I’d underestimated my stepmother, though. She tracked me down to my lair with the poisoned apple and the glass coffin, before returning to her comfortable life as Queen. How terrified she was, when I appeared at the christening of her own daughter. The former princess, turned witch! I had the perfect present for my baby stepsister, a curse. Death, sleeping death at the age of sixteen in the prick of a spindle. The same death the girl’s mother bestowed upon me. The queen tried to stop me, to use her own charms to get out of the curse, using true love and a prince. She even tried to hide her daughter in the very cinders where she used to hide.
All her attempts failed. The girl was no match for my enchantments. I lured her into the woods, under the guide of a fae prince. I have been described as “the fairest of them all”. You’d be amazed at what a charming prince I can be. What I hadn’t counted on was the charm of the girl. She came to me, a delicate, golden haired maid with wide blue eyes, filled with her father’s innocence and her mother’s insight.

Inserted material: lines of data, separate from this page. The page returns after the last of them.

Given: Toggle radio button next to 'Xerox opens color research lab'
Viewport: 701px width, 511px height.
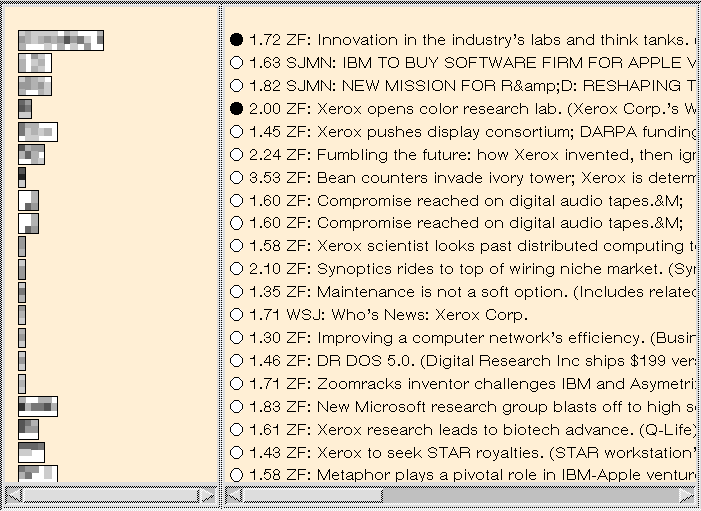Looking at the screenshot, I should coord(236,108).
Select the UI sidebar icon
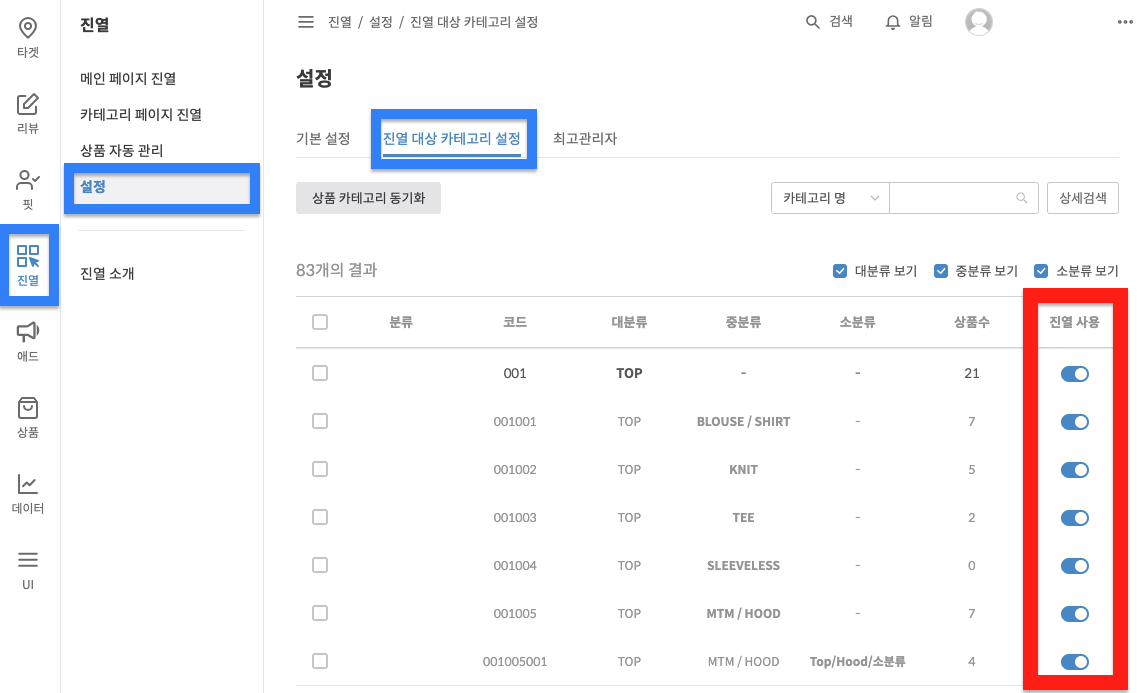This screenshot has width=1148, height=693. point(28,568)
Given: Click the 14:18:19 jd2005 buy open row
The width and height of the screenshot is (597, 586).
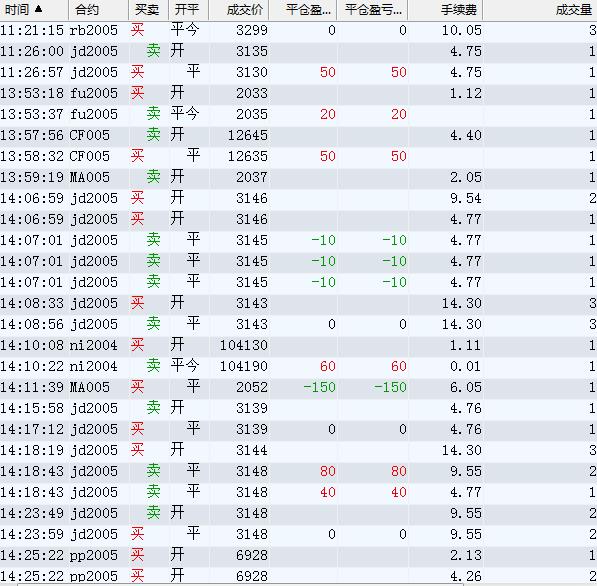Looking at the screenshot, I should 298,450.
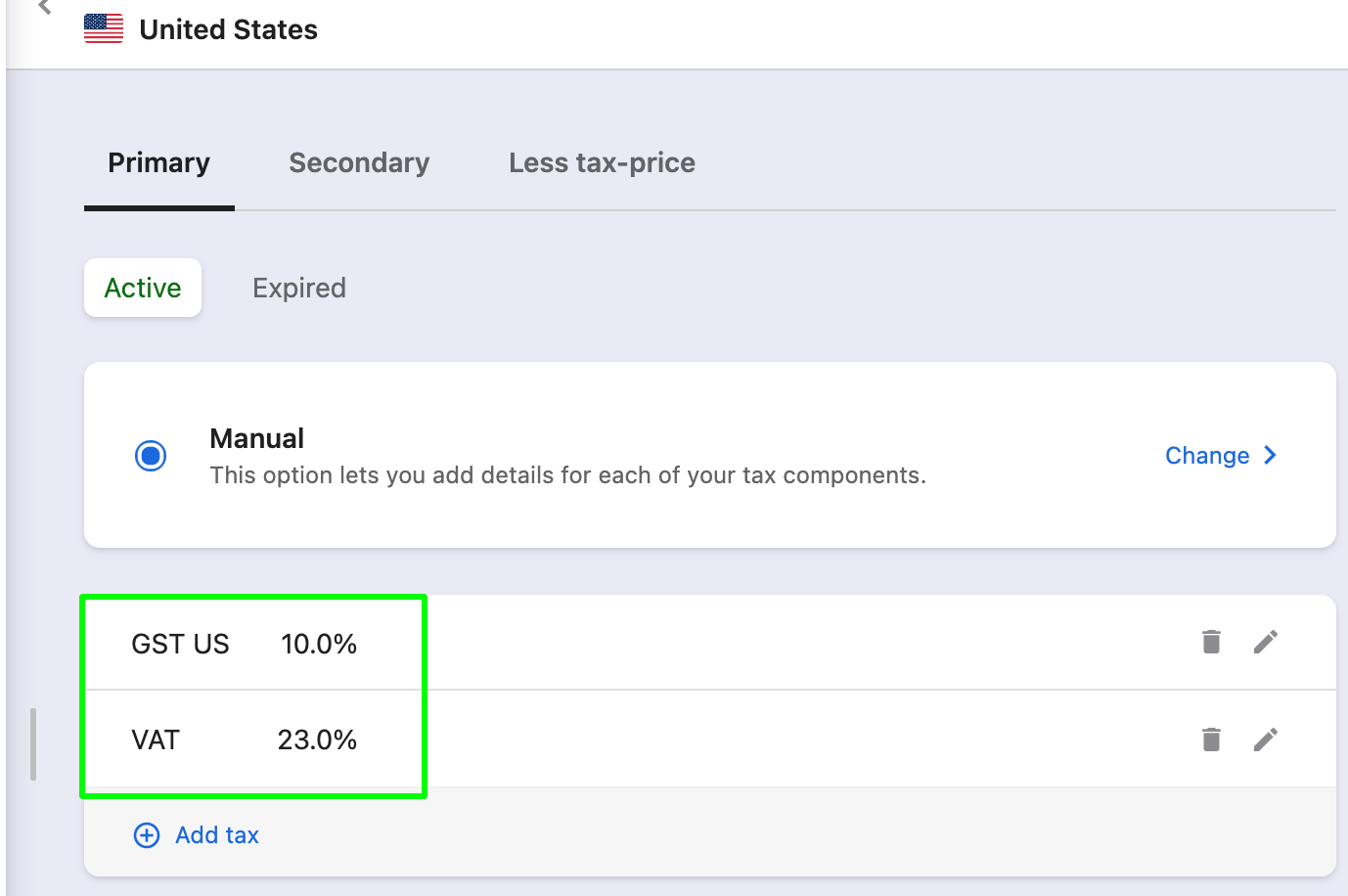Click the United States flag icon
1348x896 pixels.
[104, 29]
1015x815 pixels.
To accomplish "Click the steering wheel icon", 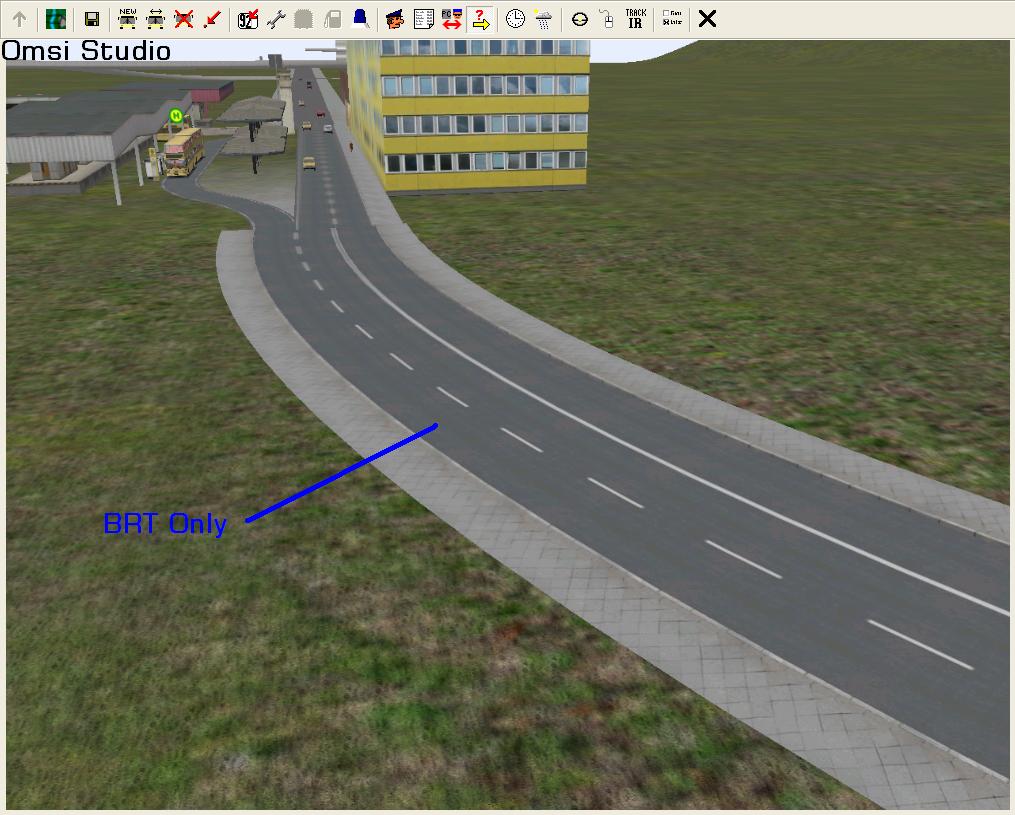I will click(579, 19).
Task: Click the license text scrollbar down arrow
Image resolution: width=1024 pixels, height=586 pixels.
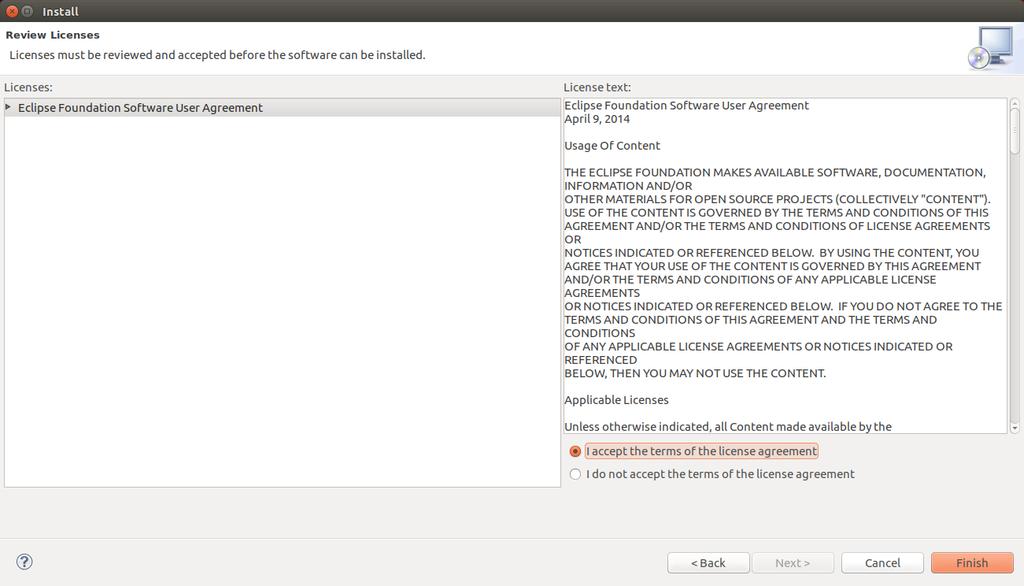Action: tap(1014, 428)
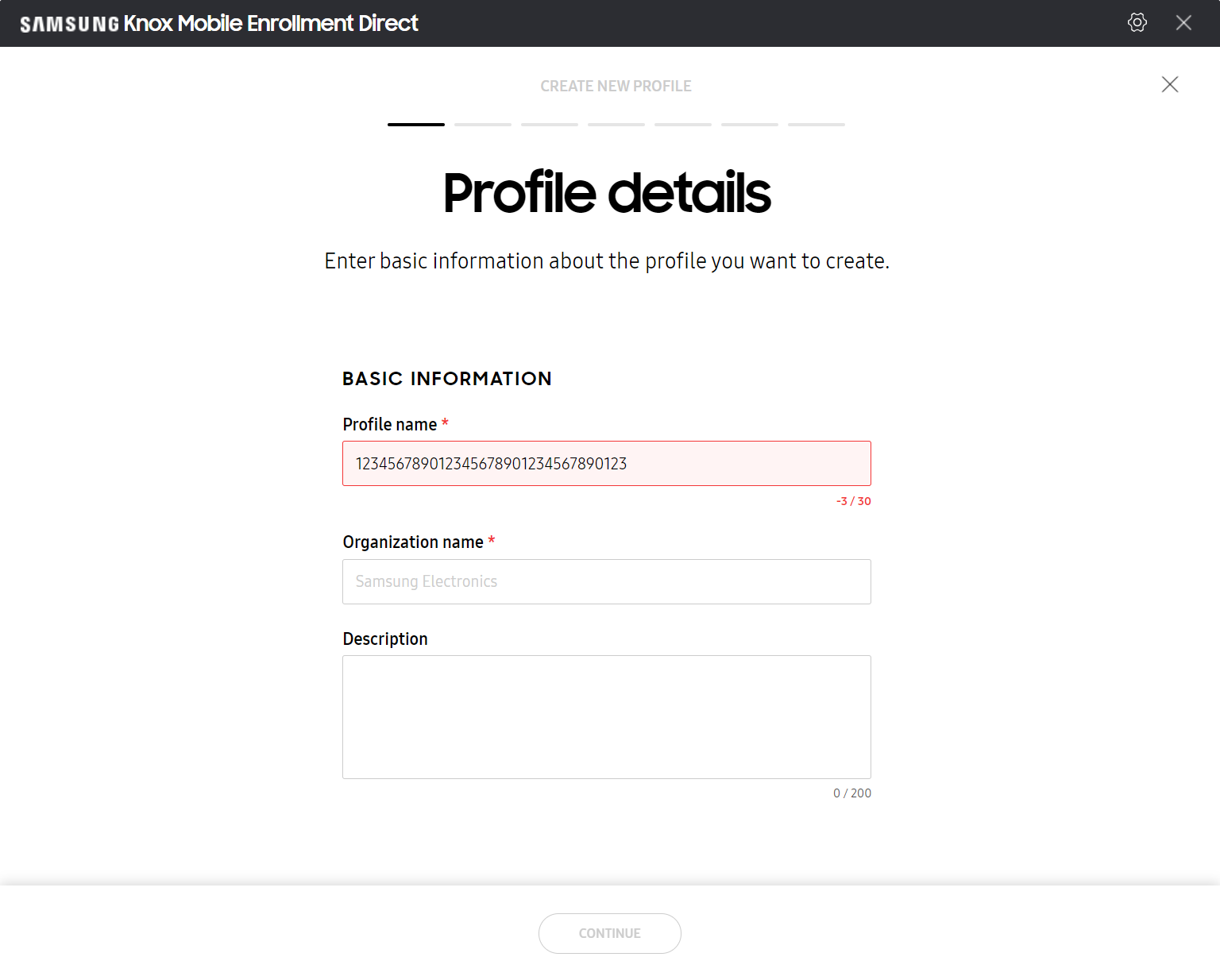Select the second progress step indicator
The height and width of the screenshot is (980, 1220).
483,125
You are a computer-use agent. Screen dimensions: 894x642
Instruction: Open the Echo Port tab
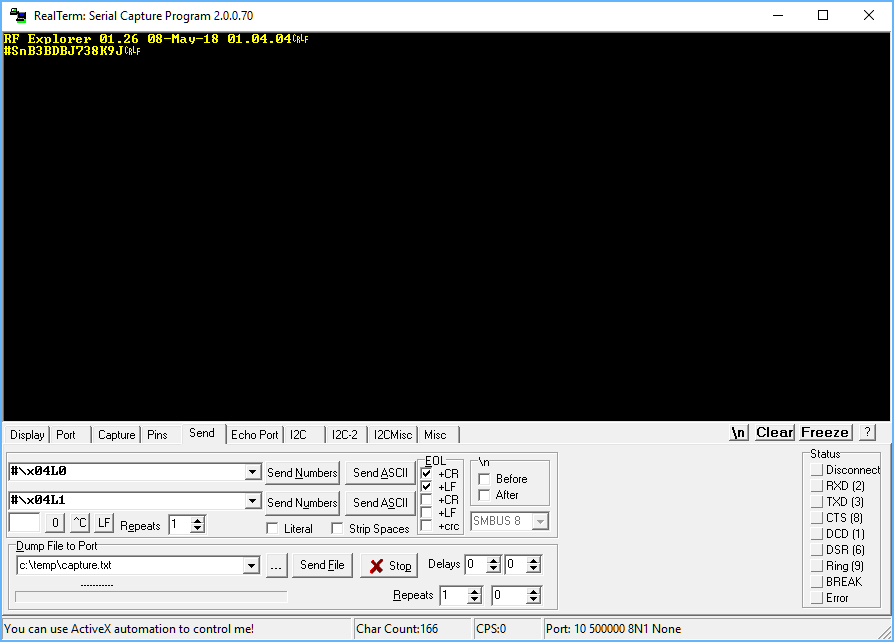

“You’re not really a prince, are you? You’re one of the Old Ones,” the princess said. A faint blush stained her cheeks, but she didn’t look away.
My own reaction surprised me, as I found myself caught by her blue eyed gaze. Once, my own eyes had been like hers. A wave of my own loneliness washed over me, hitting me as hard as when her mother betrayed me.
A tear escaped from my eye. The girl reached out a small hand to brush it away.
“One so beautiful shouldn’t cry,” she said. Her own voice was surprisingly gentle.
“Ah, but one does,” I whispered. “Especially when she realizes she’s no longer beautiful.” I had become a destroyer of beauty. In my loneliess and hatred, I became the woman I swore vengeance upon. Irony upon irony, I set my curse upon my little sister, the very person who could have delivered me from my loneliness.
This princess will fall under the curse. The very boldness that makes her reach out to touch my face means she will reach out to touch the spindle, when the time comes.